Kyle heard reassurance and compassion in her voice. He looked closer and watched the young woman draw in a deep breath and straighten her shoulders. She and her mother had arrived more than an hour ago. She'd spoken with the nurse behind the counter and produced what were probably insurance papers. Like she did with everyone else, the nurse checked off something on her clipboard and told the women to find a seat and wait to be called.

Kyle studied the young woman's soft and loving expression as she gently spoke to her mother. He heard her mention Dad, and assumed that's whom they were waiting for.

She's the most patient person I've ever seen, he thought. That's at least the tenth time she's had to console her mother. She doesn't seem to mind the repetition.

"I know, dear." The elderly woman twisted her shapeless green cardigan with nervous fingers. "But I worry anyway. The world's a dangerous place now."

"There's nothing to worry about, Mom." As she leaned forward to take her mother's hands in hers, the daughter's long blond hair swung forward, light glinting off in golden shimmers. Even under sickly fluorescent glare, it looked like a curtain of sunshine.

Momentarily calmed, the mother looked around the room, like a bird that's heard someone refill the feeder. When her inquisitive eyes caught Kyle, he smiled and nodded at her.

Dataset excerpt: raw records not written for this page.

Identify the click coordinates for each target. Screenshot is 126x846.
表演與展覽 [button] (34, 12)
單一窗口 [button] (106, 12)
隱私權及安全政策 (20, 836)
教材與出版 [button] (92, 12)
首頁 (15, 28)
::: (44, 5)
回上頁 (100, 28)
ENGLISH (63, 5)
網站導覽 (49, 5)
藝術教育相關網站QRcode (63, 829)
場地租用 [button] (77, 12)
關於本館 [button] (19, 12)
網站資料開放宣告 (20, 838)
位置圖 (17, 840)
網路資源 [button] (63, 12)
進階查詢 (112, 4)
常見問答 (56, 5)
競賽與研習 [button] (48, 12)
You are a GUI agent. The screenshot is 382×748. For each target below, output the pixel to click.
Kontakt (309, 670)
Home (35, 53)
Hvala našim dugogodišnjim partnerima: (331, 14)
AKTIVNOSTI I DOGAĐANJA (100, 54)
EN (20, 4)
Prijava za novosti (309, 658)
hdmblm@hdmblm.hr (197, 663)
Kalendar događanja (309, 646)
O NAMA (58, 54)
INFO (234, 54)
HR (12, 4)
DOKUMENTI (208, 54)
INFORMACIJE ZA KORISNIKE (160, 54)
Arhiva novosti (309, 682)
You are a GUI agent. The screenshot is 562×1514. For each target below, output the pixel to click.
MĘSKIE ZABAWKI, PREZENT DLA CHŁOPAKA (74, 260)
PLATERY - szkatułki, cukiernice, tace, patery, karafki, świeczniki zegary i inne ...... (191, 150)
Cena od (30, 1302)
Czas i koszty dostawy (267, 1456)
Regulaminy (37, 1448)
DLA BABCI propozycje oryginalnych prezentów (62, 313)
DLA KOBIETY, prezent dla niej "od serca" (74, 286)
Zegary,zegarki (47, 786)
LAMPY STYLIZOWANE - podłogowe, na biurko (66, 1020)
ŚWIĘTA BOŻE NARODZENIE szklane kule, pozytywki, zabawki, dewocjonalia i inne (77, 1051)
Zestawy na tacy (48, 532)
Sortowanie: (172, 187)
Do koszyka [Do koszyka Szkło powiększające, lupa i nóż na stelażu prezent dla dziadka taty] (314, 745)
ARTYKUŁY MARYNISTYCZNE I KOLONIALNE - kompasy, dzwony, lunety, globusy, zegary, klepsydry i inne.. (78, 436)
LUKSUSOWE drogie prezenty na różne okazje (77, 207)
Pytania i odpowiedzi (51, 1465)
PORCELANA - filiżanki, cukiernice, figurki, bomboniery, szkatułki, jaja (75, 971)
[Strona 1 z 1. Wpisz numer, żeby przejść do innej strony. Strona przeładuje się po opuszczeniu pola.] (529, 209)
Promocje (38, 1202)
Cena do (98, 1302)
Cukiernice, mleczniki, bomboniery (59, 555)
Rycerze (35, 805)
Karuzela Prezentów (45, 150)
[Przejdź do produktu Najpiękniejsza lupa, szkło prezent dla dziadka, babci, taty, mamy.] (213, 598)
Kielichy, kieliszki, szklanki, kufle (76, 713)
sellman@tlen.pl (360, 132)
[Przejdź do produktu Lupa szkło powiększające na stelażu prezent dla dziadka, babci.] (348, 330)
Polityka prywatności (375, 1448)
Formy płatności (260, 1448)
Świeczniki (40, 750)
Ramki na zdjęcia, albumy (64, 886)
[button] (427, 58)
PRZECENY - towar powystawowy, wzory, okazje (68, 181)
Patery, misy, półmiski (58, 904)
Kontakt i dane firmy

Her gaze moved on, finally settling again on the TV. She kept up a constant stream of chatter to her daughter, most of it meaningless to Kyle.

The talkative woman was so unlike his mother, Kyle reflected. His mother didn't sit or stand erect--her shoulders were perpetually slumped in defeat. She never caught anyone's eye, and had nothing more to say than what was absolutely necessary. His sister's death eleven years ago had destroyed her. Destroyed our whole family, Kyle thought bitterly in an unguarded moment before he pushed his own grief and hurt back down into the internal pit he kept open for it. He would not permit himself to remember Jenny now, and the continuing legacy of pain her death had created.